Scalability: I Don't Think That Word Means What You Think It Does

July 14, 2008

@ 12:40 PM

Via Mark Pilgrim I stumbled on an article by Scott Loganbill entitled Google’s Open Source Protocol Buffers Offer Scalability, Speed which contains the following excerpt

The best way to explore Protocol Buffers is to compare it to its alternative. What do Protocol Buffers have that XML doesn’t? As the Google Protocol Buffer blog post mentions, XML isn’t scalable:

"As nice as XML is, it isn’t going to be efficient enough for [Google’s] scale. When all of your machines and network links are running at capacity, XML is an extremely expensive proposition.

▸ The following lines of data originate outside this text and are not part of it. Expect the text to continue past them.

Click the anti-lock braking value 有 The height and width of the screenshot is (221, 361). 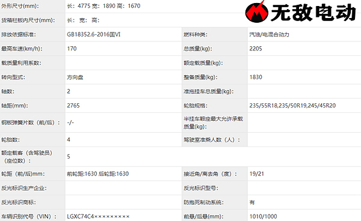(252, 202)
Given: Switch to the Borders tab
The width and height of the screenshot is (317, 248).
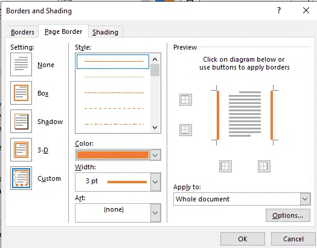Looking at the screenshot, I should point(22,32).
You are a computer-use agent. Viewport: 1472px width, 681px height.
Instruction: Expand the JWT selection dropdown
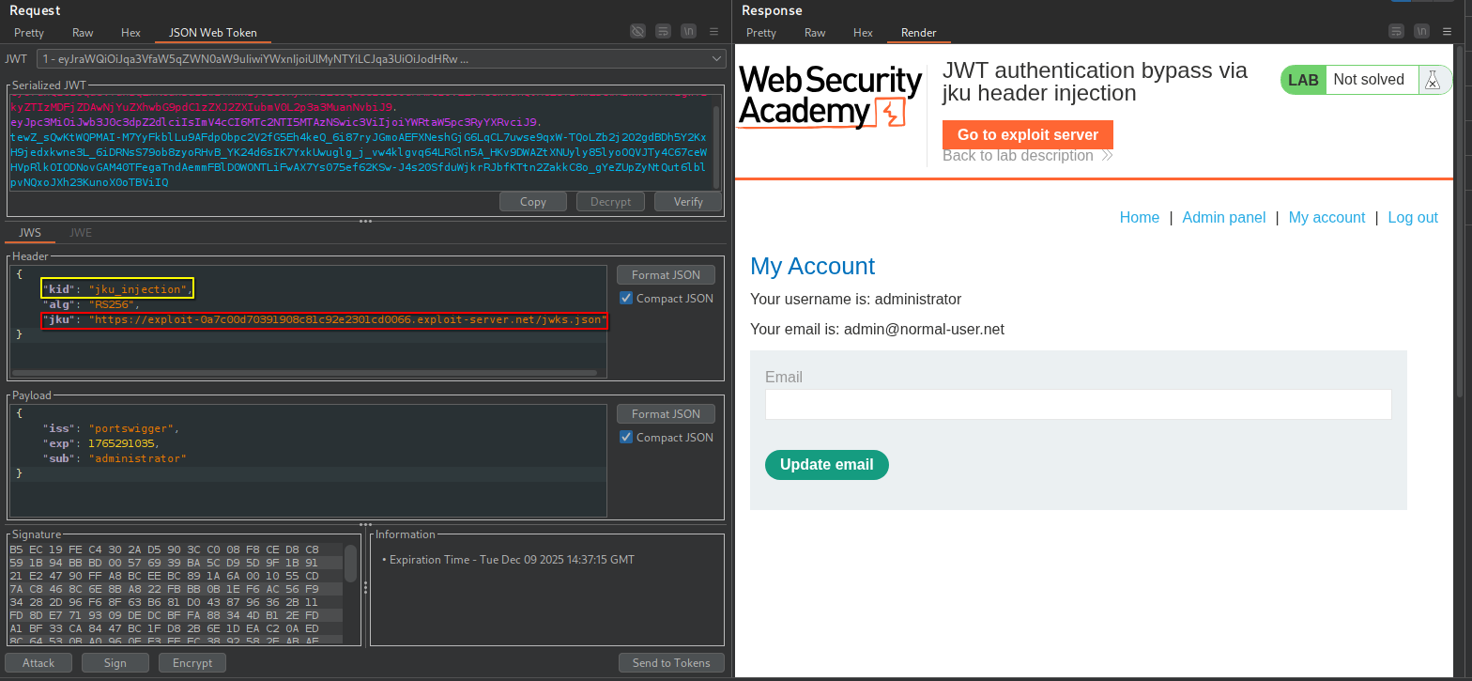(717, 59)
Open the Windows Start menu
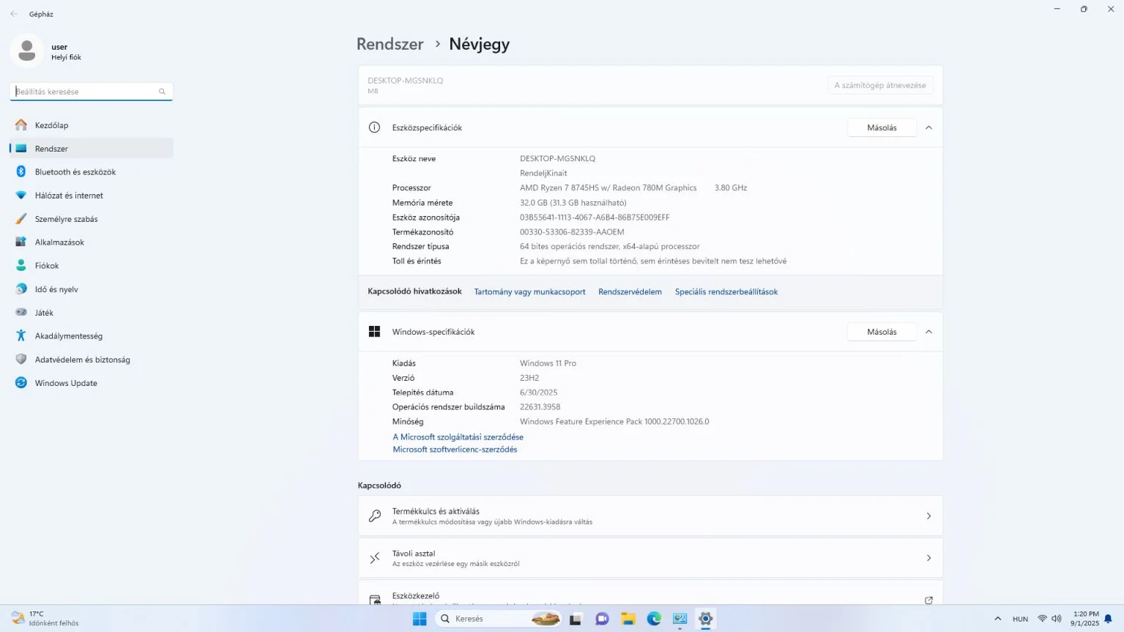 [420, 619]
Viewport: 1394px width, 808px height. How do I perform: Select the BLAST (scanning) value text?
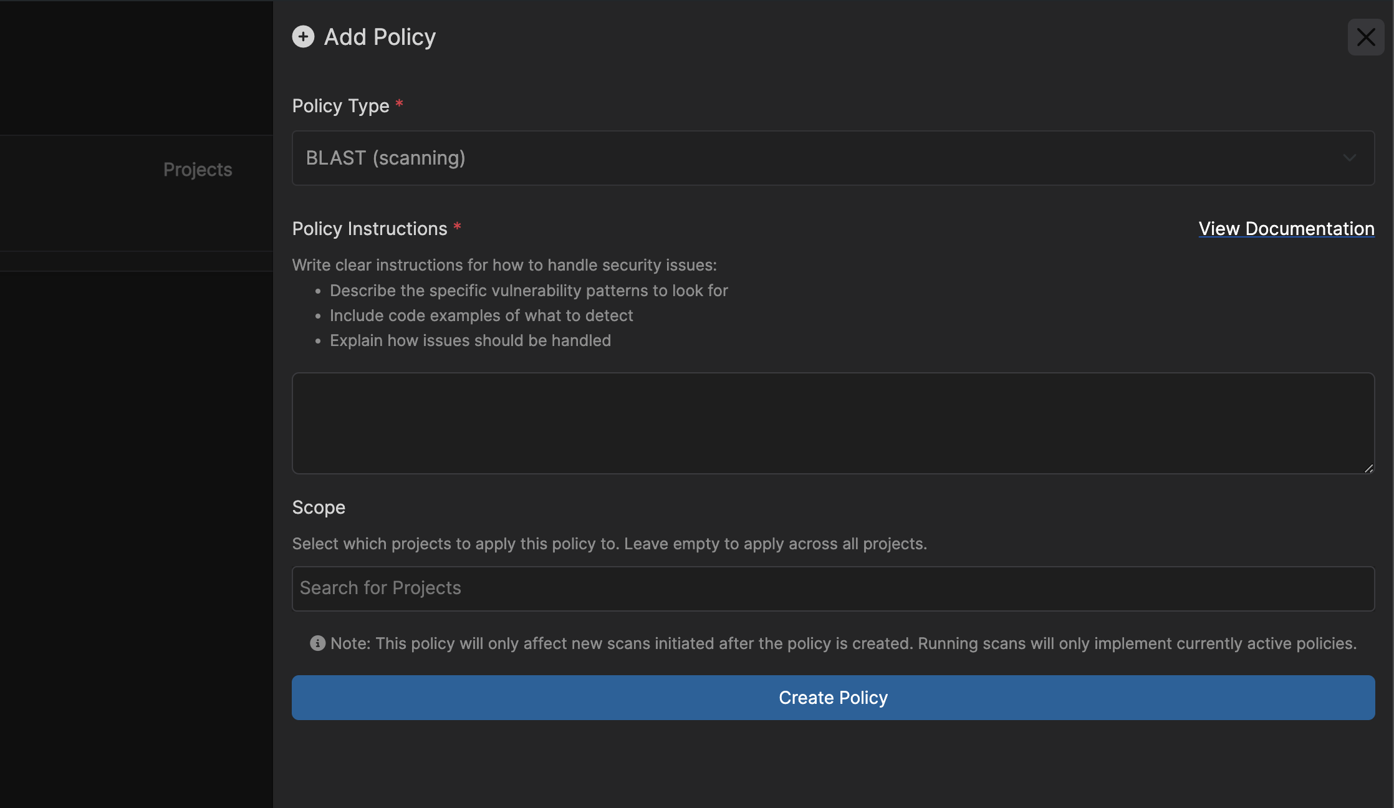coord(385,158)
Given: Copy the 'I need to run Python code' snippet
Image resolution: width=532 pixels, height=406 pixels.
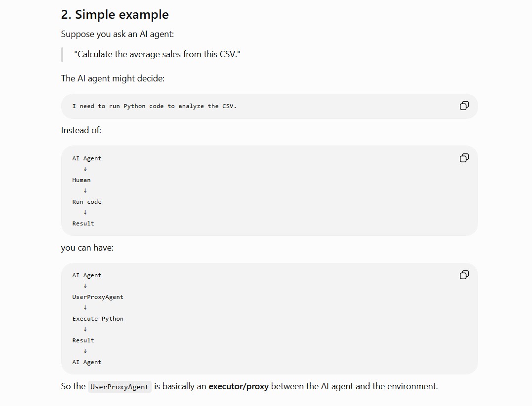Looking at the screenshot, I should [x=464, y=106].
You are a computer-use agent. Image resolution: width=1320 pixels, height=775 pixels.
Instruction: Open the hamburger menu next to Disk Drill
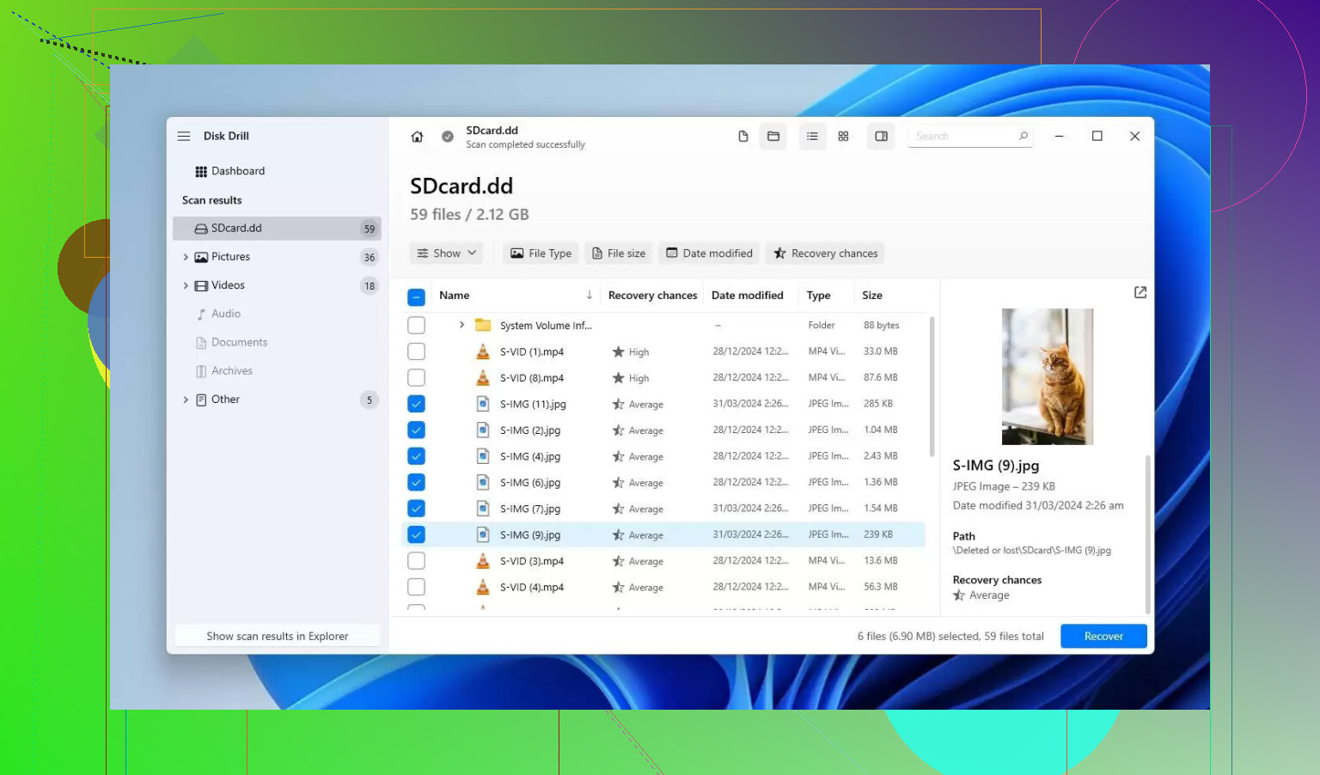click(184, 136)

Not to mention, writing code to work with the DOM tree can sometimes become unwieldy."

We’ve never had to deal with XML in a scale where programming for it would become unwieldy, but we’ll take Google’s word for it.

Perhaps the biggest value-add of Protocol Buffers to the development community is as a method of dealing with scalability before it is necessary. The biggest developing drain of any start-up is success. How do you prepare for the onslaught of visitors companies such as Google or Twitter have experienced? Scaling for numbers takes critical development time, usually at a juncture where you should be introducing much-needed features to stay ahead of competition rather than paralyzing feature development to keep your servers running.

Over time, Google has tackled the problem of communication between platforms with Protocol Buffers and data storage with Big Table. Protocol Buffers is the first open release of the technology making Google tick, although you can utilize Big Table with App Engine.

It is unfortunate that it is now commonplace for people to throw around terms like "scaling" and "scalability" in technical discussions without actually explaining what they mean. Having a Web application that scales means that your application can handle becoming popular or being more popular than it is today in a cost effective manner. Depending on your class of Web application, there are different technologies that have been proven to help Web sites handle significantly higher traffic than they normally would. However there is no silver bullet.

The fact that Google uses MapReduce and BigTable to solve problems in a particular problem space does not mean those technologies work well in others. MapReduce isn't terribly useful if you are building an instant messaging service. Similarly, if you are building an email service you want an infrastructure based on message queuing not BigTable. A binary wire format like Protocol Buffers is a smart idea if your applications bottleneck is network bandwidth or CPU used when serializing/deserializing XML. As part of building their search engine Google has to cache a significant chunk of the World Wide Web and then perform data intensive operations on that data. In Google's scenarios, the network bandwidth utilized when transferring the massive amounts of data they process can actually be the bottleneck. Hence inventing a technology like Protocol Buffers became a necessity. However, that isn't Twitter's problem so a technology like Protocol Buffers isn't going to "help them scale". Twitter's problems have been clearly spelled out by the development team and nowhere is network bandwidth called out as a culprit.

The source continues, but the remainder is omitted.